Von August 1992 bis Juli 1993 verbrachte ich zwei Auslandssemester an der Louisiana State University (LSU) in Baton Rouge, Louisiana. Die LSU ist eine Partneruniversität der Uni Heidelberg, an der derzeit rund 30.000 Studenten eingeschrieben sind; jedes Jahr kommen zwei Heidelberger Studenten nach Baton Rouge und zwei Studenten aus Baton Rouge nach Heidelberg. Die deutschen Austauschstudenten erhalten ein Teilstipendium, das einen Teil der Lebenshaltungskosten abdeckt, sowie einen Erlass der Studiengebühren.

Erste Eindrücke

In den ersten Tagen und Wochen war sehr vieles ungewohnt:

Überrascht war ich auch von der hohen Anzahl deutscher Studenten an der LSU, der zweitgrößten Gruppe ausländischer Studenten nach den Indern. Überhaupt war die Studentenschaft sehr international, was für mich auch einen besonderen Reiz meines dortigen Aufenthaltes ausmachte, da ich Leute aus aller Welt kennenlernte.

■ BEREITGESTELLTES MATERIAL ■
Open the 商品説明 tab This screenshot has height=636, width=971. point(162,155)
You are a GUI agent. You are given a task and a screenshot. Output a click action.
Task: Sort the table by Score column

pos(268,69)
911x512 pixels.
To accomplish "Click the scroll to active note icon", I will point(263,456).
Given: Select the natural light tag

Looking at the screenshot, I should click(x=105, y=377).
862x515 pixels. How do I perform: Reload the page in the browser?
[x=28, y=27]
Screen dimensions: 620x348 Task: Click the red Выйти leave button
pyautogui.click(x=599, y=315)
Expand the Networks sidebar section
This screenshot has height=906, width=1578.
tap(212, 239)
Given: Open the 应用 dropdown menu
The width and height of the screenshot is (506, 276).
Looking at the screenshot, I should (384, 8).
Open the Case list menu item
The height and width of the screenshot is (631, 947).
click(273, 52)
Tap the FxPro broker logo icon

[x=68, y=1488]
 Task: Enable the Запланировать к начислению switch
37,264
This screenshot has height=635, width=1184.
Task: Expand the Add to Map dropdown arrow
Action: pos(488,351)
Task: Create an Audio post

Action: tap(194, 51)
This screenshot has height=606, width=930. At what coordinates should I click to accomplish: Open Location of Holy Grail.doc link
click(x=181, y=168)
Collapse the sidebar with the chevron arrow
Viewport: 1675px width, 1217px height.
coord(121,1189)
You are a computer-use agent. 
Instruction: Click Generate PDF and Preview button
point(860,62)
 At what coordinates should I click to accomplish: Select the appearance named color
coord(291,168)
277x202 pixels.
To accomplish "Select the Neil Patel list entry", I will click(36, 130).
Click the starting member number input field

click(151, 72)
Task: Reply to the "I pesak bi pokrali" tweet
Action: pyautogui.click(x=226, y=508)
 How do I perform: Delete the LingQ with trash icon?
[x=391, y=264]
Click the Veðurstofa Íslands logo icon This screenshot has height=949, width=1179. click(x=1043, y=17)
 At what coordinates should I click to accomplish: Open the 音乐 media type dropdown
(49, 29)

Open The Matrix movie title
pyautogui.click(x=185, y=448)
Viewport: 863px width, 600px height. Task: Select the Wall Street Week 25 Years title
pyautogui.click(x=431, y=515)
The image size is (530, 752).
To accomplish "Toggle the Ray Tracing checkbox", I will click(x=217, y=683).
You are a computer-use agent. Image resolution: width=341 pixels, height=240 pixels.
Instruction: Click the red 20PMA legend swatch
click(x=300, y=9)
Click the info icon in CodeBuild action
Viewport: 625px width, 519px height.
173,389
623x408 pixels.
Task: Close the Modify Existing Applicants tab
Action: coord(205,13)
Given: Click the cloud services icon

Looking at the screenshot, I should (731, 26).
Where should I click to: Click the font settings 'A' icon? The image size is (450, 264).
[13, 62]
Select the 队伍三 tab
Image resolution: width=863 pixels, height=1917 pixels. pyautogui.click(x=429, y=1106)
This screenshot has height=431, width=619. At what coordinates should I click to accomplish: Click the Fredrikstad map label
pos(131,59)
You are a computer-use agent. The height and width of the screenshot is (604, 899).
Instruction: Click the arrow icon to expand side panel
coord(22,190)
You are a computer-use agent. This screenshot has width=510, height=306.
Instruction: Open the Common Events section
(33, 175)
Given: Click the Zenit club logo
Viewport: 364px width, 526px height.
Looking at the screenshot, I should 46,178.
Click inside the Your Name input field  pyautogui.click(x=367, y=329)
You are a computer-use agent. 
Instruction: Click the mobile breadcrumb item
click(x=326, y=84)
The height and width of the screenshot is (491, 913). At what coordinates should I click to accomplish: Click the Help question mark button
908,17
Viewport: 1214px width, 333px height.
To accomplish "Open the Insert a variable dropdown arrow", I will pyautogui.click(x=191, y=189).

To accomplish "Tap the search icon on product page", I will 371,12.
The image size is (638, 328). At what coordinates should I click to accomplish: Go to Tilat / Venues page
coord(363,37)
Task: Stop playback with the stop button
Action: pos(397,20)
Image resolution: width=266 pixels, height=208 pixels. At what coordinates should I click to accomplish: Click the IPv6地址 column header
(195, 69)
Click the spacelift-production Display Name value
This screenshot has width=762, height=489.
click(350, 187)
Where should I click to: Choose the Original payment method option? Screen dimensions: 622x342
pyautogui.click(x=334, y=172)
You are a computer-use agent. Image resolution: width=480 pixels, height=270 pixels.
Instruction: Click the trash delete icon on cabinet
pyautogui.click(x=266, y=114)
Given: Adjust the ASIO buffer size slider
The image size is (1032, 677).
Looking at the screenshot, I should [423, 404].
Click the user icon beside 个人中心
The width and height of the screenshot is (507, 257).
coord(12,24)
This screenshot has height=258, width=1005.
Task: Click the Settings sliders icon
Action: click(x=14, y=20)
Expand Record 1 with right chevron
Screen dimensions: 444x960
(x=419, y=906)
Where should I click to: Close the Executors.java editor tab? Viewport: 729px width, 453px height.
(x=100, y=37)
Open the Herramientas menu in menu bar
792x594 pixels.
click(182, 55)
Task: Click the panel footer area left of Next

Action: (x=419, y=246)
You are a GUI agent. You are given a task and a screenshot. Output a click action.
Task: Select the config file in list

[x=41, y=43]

■ AUFGABE ■
Wie lautet der Bericht über die Auslandssemester von „Von August 1992“ bis einschließlich „Erlass der Studiengebühren.“, wenn „Louisiana State University“ in „Staatsuniversität Louisiana“ umbenannt wird?

■ LÖSUNG ■
Von August 1992 bis Juli 1993 verbrachte ich zwei Auslandssemester an der Staatsuniversität Louisiana (LSU) in Baton Rouge, Louisiana. Die LSU ist eine Partneruniversität der Uni Heidelberg, an der derzeit rund 30.000 Studenten eingeschrieben sind; jedes Jahr kommen zwei Heidelberger Studenten nach Baton Rouge und zwei Studenten aus Baton Rouge nach Heidelberg. Die deutschen Austauschstudenten erhalten ein Teilstipendium, das einen Teil der Lebenshaltungskosten abdeckt, sowie einen Erlass der Studiengebühren.